Almarhumah dimakamkan bersisian dengan istri pertama, KBRay Hj Retnaninggrum yang meninggal 3 Februari 2005 lalu, dengan jarak sekitar 1 meter di sisi Timur. Sementara Sri Pakualam VIII dimakamkan di tengah-tengah, berjarak sekitar 2 meter di Utara kedua istrinya.

Jenazah beserta rombongan tiba sekitar pukul 13.30, dan segera disemayamkan di masjid dekat makam, untuk disalatkan dengan imam Mas Rokanuddin (47 tahun), yang menjabat Lurah Juru Kunci makam. Turut sebagai imam, selain anggota keluarga dan kerabat adalah Bupati Kulonprogo Toyo Santoso Dipo, jajaran pejabat di lingkungan Pemkab Kulonprogo, dan puluhan warga.

Tanpa banyak seremonial, setelah disalatkan, jenasah segera diangkat 15 abdi dalem makam, secara bergantian dengan anggota tentara, ke lokasi pemakaman berbukit yang terletak sekitar 50 meter ke atas dari masjid, menaiki sekitar 200 tangga.

Rokanudin menjelaskan pemakaman keluarga itu mulai ditempati pertama kali oleh Sri Pakualam V, pada tahun 1900-an. Kemudian berturut-turut sampai Pakualam VIII.

Rokanuddin mengatakan Sri Pakualam IX tidak tampak hadir dalam pemakaman itu. Dia menjelaskan ada kepercayaan bagi Pakualam yang sedang jumeneng berpantang mengunjungi makam itu, kecuali sudah waktunya alias wafat.

Tanpa kereta
Dalam prosesi pemakaman KBRAy Purnamaningrum, jenazah diantar ke peristirahatan terakhir menggunakan ambulans, tidak menggunakan kereta seperti tradisi Pura Pakualaman.

BRM Haryo Danardono, salah seorang cucu, menguraikan, biasanya jenasah keluarga diusung menggunakan kereta sampai Wirosaban, kemudian dipindah ke ambulans menuju pemakaman Girigondo, Kulonprogo. “Pemakaman kali ini tidak menggunakan prosesi itu,” ujarnya.

Terakhir, kata dia, prosesi semacam itu dilaksanakan saat pemakaman Pakualam Alam VII. Karena tradisi ini bukan ajaran pokok yang harus dilaksanakan, seiring perkembangan zaman lalu digunakan ambulans supaya praktis.
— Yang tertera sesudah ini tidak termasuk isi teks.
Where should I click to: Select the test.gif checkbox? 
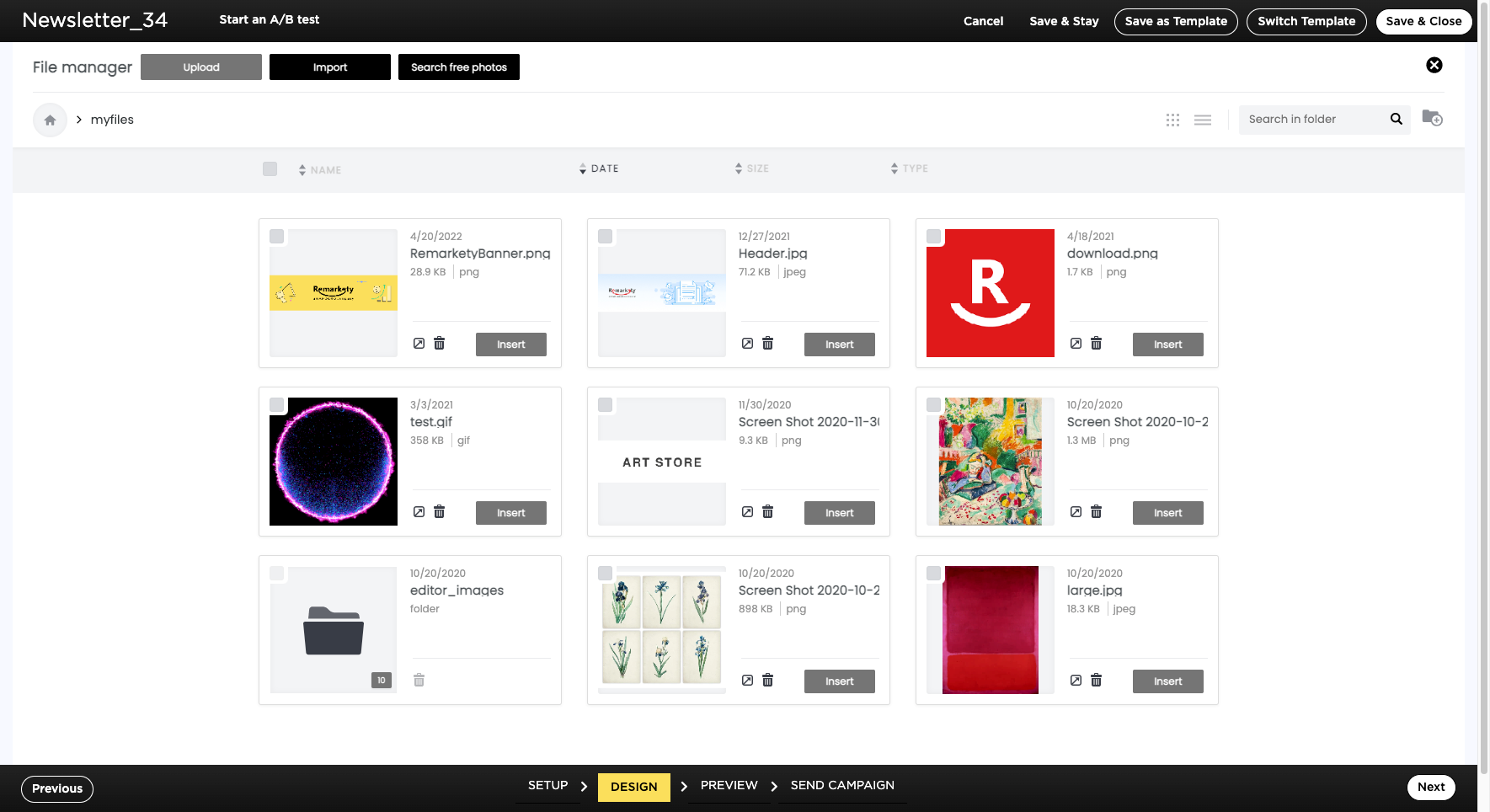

“Meski pemakaman sudah tidak melibatkan peran kereta, namun satu tradisi Pakualaman yang tetap dipertahankan, jenazah dibawa menuju pemakaman tidak lewat gerbang depan, tetapi melalui pintu samping sebelah Barat,” imbuhnya.

KBRay Purnamaningrum meninggalkan 8 anak. Putera pertama adalah KPH Ambarkusumo yang saat ini jumeneng sebagai KGPAA Paku Alam IX. Selanjutnya putra-putri almarhumah adalah BRAY Retnamartani Kusumonagoro, KPH Gondokusumo, BRAY Retno Suskamdani Noto Nagoro, BRAY Retna Rukmini Tirto Nagoro, KPH Condro Kusumo, BRAY Retno Widanarni Projo Nagoro dan KPH Indro Kusumo.
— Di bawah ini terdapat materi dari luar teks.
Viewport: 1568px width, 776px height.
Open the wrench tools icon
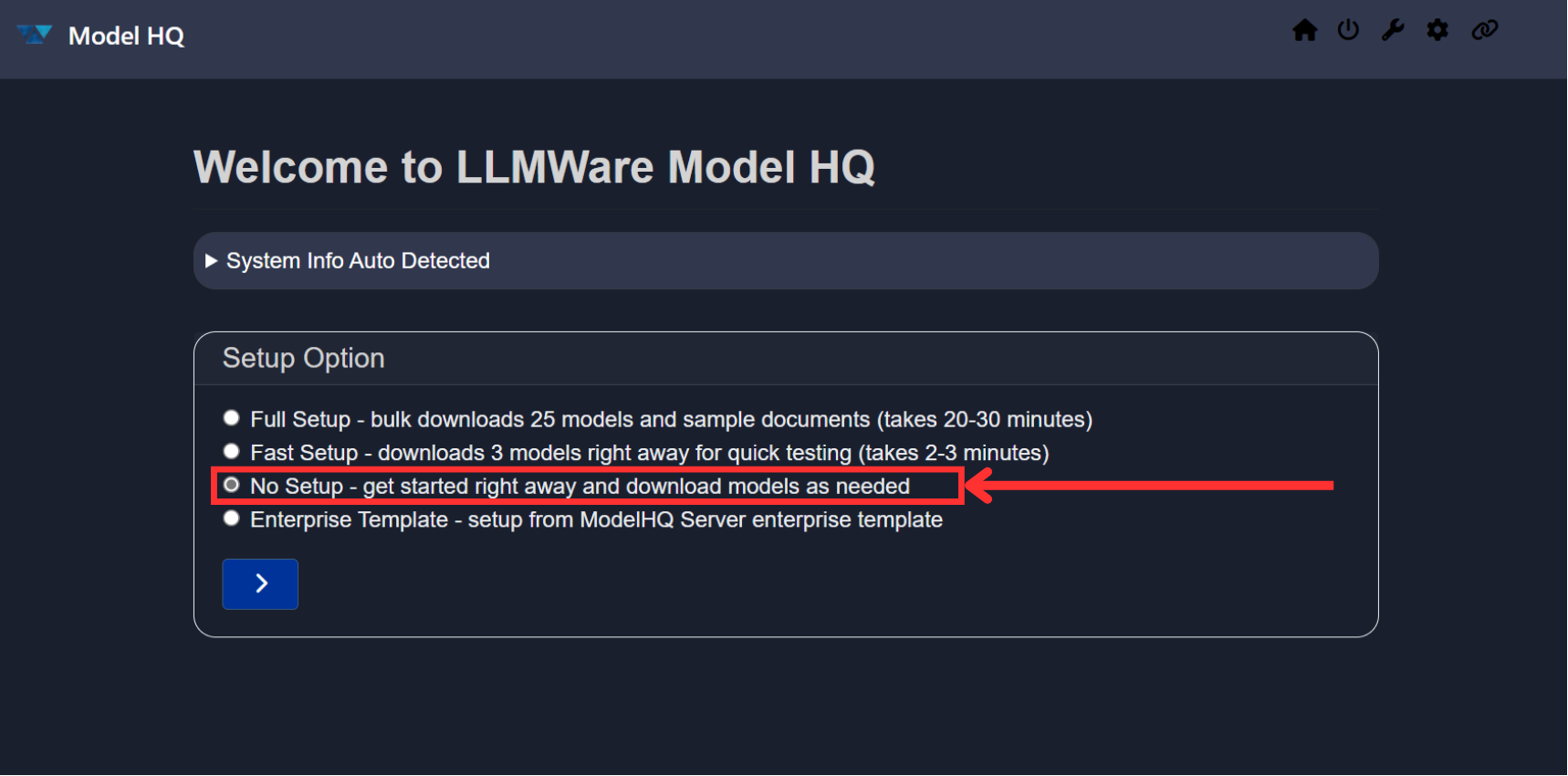[x=1393, y=30]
Almarhumah juga meninggalkan 27 cucu dan 11 cicit. Menurut BRM Haryo, almarhum memiliki cita-cita yang belum tercapai, melihat semua cucu menikah atau mentas. Saat ini masih ada 6 cucu yang belum melangsungkan pernikahan. “Beliau memang dekat dengan cucu, kedekatan ini terlihat dari cara beliau minta disapa budhe bukan eyang. Tetapi mau bagiamana lagi, itu kehendak Tuhan,” tambahnya.

Sebelum diberangkatkan, sekitar pukul 12.35 WIB, anggota keluarga melakukan ritual brobosan. Ritual ini dilangsungkan di beranda kiri sebelah dalam Puro Pakualaman dan diikuti seluruh anggota keluarga.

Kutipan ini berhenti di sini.